Continue the article on streaming payments on Radius from its final sentence onward.

Start of EXCERPTED PASSAGE

Streaming Payments on Radius
New ways to pay are here. Radius supports them at scale. Here’s how.
The machine economy needs a new payment primitive. Transactions like real-time inference consumption, compute purchases, and paid content access have costs that are dependent on duration and degree of usage.
Streaming payments solve this. Rather than pre-paying for capacity or waiting for an invoice, value flows in lockstep with consumption. The agent pays as it goes and the provider gets paid in real time. Either party can walk away and neither carries credit risk.
The launch of Tempo's Machine Payments Protocol (MPP) alongside existing standards like x402 is driving important conversation on how the payment handshake should work. Critically, the growth of streaming payments in tandem with use cases like pay-per-visit will require massive transaction capacity. That's where Radius comes in.
Supporting streaming payments at scale
Protocols like x402 and MPP define how a client and server negotiate and authorize payment. They handle the handshake: the challenge, the credential, the receipt. Settlement is the job of the network underneath.
Consider what happens when streaming payments meet real-world adoption. A single pay-per-visit content platform serving millions of concurrent users generates millions of settlement transactions per second. Layer in AI inference, API metering, and IoT billing, and you're looking at transaction volumes that vastly exceed what most networks were designed for.
For this to work, the settlement layer needs fees low enough that sub-cent transactions stay economically viable, finality fast enough to keep pace with consumption, and throughput that doesn't degrade under load.
Radius was built for this. Stablecoin transfers execute for $0.0001. Finality is sub-second. And because Radius enables parallel execution rather than sequential block-based consensus, throughput scales linearly with compute. Each micropayment can settle individually, in real time, at a cost that rounds to zero.
RadRouter: Streaming AI payments in practice
RadRouter is a live application on Radius that demonstrates the value of streaming payments. It's an AI model router, a single API endpoint that gives you access to every major LLM provider, that supports pay as you go consumption. No API keys, no subscriptions, no credit cards. A lightweight local proxy handles wallet signing automatically, and payments settle in under a second as you use the models.
Protocol agnostic by design
RadRouter currently uses x402 for its payment flow, but could support MPP with minimal architectural changes. Ultimately, Radius is a protocol agnostic network supporting microtransactions at scale.
How RadRouter works today with x402
- IDE sends request. Zed (or any OpenAI-compatible client) sends a standard API request to the local proxy on localhost.
- Proxy gets 402. The proxy forwards to RadRouter, which responds with HTTP 402 and payment terms denominated in SBC.
- Auto-sign and pay. The proxy signs an EIP-2612
permitwith your local key and retries the request with anX-Paymentheader — no popups, no interaction. - Instant delivery. A facilitator verifies the permit and settles on Radius in ~500ms. The response streams back to your IDE seamlessly.

End of EXCERPTED PASSAGE
Start of GIVEN RECORDS

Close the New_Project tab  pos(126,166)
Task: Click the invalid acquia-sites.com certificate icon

End of GIVEN RECORDS
Start of GIVEN RECORDS

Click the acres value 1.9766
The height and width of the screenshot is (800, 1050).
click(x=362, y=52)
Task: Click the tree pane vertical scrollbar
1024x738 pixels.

End of GIVEN RECORDS
Start of GIVEN RECORDS

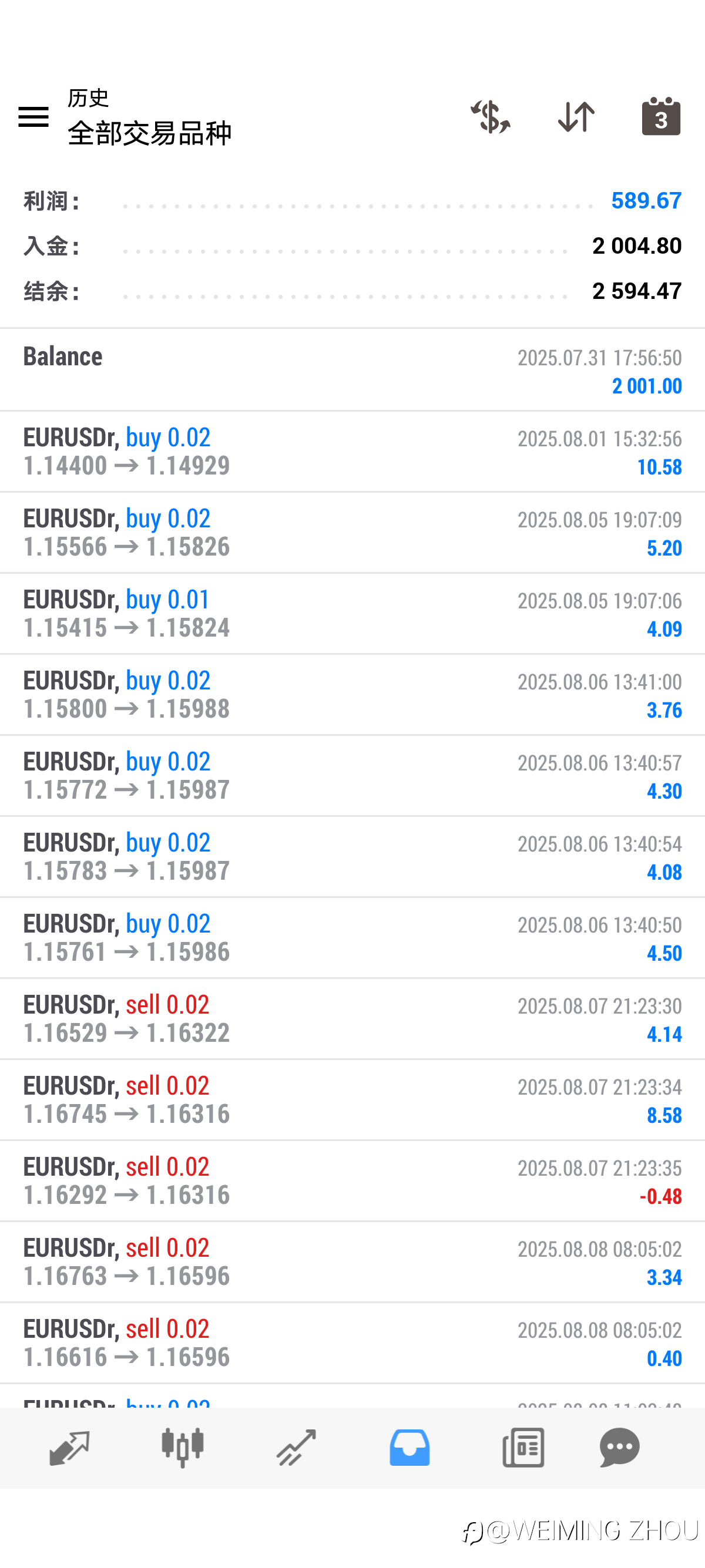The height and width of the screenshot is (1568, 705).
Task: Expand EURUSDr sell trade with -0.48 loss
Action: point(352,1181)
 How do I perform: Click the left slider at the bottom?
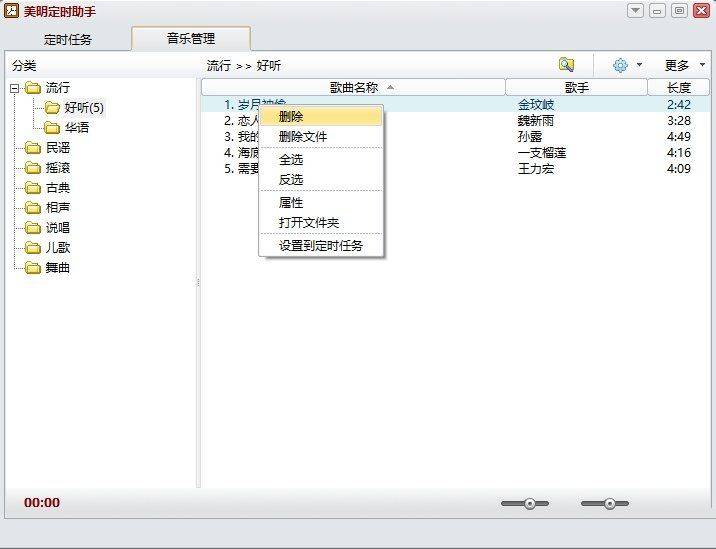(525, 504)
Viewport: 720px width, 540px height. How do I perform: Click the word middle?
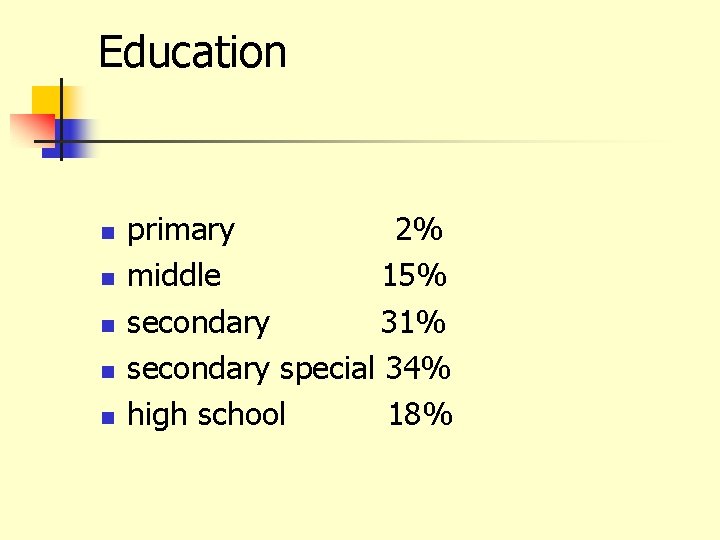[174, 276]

End of GIVEN RECORDS

## TASK RESPONSE
Every inference request is a discrete transaction: challenge, sign, settle, deliver. It works well for per-request billing, and the entire round trip completes faster than it takes for the model to generate its first token.
How the same flow would work with MPP
- IDE sends request. Same as above: Zed sends a standard API request to the local proxy.
- Proxy gets 402 with MPP challenge. RadRouter responds with HTTP 402 and a
WWW-Authenticate: Paymentheader advertising a Tempo session payment method and a suggested deposit amount. - Session opens. The proxy initiates a payment via a Radius transaction, locking allocated funding (e.g., 1 SBC).
- Vouchers replace transactions. On each subsequent request, the proxy signs an offchain voucher incrementing the cumulative amount owed and includes it as an
Authorization: Paymentcredential. The server validates the voucher with a CPU-bound signature check. - Streaming delivery. For SSE-based responses (like token-by-token inference), the server charges per token as content streams. If the pre-allocated balance runs low, the client automatically signs a new voucher and the stream continues uninterrupted.
- Session closes. When the agent is done, a single close transaction on Radius settles any remaining balance and refunds unspent deposit.
The key difference: x402 settles each request individually on Radius or other supported networks. MPP amortizes settlement across an entire session using offchain vouchers, with as few as two Radius transactions. Both Radius transactions benefit from sub-second finality and $0.0001 fees. The protocol is the interface between buyer and seller, Radius is the settlement infrastructure.
What comes next
Machine-to-machine payments are gaining traction and yesterday’s release of MPP is another step towards meaningful adoption. As this new class of payments scales, it will require settlement infrastructure that can handle high-volume, low-value transactions without compromise.
Radius is that infrastructure. No native token. Stablecoin-native fees. Linear scalability.